In Kentucky, as in the U.S. as a whole, licensed social workers comprise the largest group of mental health care providers. In Kentucky alone, there are over 5500 active licensed social workers at all levels of practice. It is critically important to ensure the availability, competence, and ethical practice of these providers, so that residents of the Commonwealth receive the quality mental health care they need and deserve. The best way to accomplish this is by assuring that the BSW has at its disposal adequate numbers of experienced, seasoned and competent staff – whose time is dedicated exclusively to the unique mission of the BSW.
The BSW has made great strides within its areas of responsibility. For instance, it has helped assure access to services by increasing the numbers of licensed social workers through effective and efficient processing of licensure applications; improved competence by enhancing our continuing education requirements and program planning; and maintained ethical practice through its effective handling of consumer complaints. Indeed, the ethical oversight function – which holds the profession accountable for such issues as abuse of client relationships and breaches of confidentiality — is particularly important. Social work clients want and deserve assurance that strong standards regarding ethical and competent practice will be followed. Absent such assurance, people with mental health issues will be reluctant to obtain the treatment they need or may not benefit from the treatment they receive.
The consolidation of the BSW along with numerous other boards under a single authority will undermine continued progress in these areas; consequently, it will harm mental health consumers. One immediate result will be that some current experienced and dedicated staff will be removed from BSW Service. Staff lacking experience in social work practice issues — and whose time is diverted by the need to address a range of other disparate issues imposed on them by the other boards they will need to serve (including, for instance, the Boards of Dentistry and Podiatry) — simply cannot be relied on to effectively support the execution of the duties currently being performed by the BSW.
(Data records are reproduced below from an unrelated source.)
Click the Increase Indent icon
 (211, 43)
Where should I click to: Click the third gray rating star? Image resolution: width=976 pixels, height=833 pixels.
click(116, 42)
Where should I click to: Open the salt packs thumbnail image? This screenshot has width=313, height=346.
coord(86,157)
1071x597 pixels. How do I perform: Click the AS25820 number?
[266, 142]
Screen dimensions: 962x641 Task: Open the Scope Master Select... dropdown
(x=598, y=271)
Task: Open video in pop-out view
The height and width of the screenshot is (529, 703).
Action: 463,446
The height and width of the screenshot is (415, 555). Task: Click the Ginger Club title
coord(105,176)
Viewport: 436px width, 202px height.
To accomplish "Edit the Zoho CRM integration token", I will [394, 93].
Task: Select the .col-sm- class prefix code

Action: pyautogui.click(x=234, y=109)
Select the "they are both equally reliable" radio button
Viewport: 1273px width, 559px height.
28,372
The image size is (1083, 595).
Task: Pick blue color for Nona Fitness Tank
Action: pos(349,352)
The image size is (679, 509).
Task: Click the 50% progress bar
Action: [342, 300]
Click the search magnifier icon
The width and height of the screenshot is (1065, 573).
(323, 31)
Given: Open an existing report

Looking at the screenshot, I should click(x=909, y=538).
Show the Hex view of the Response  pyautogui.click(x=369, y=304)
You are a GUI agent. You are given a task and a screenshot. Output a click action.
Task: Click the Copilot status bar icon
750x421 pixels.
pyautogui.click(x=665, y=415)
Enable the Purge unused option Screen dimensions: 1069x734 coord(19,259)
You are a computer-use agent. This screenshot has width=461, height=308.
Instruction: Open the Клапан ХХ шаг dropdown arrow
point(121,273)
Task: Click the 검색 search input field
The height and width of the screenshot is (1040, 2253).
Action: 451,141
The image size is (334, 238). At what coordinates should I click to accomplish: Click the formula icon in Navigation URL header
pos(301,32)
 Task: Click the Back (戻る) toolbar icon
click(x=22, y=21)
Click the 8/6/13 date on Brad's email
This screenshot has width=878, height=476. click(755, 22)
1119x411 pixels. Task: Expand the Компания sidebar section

However, we must credit the bill sponsor for graciously filing an amendment to the bill that partially addresses this concern – it requires that at least one individual serving the BSW have a minimum level of relevant experience. Unfortunately, this amendment does not go far enough.
We believe that the bill’s approach to administration fails to adequately account for the immense and complicated nature of overseeing the social work profession. At the very least, we urge the Senate, when it takes up the bill, to amend it so as to provide the BSW with its “own” dedicated authority, with its own dedicated staff and resources – so that it can retain the independence and resources it needs to succeed in its critical role.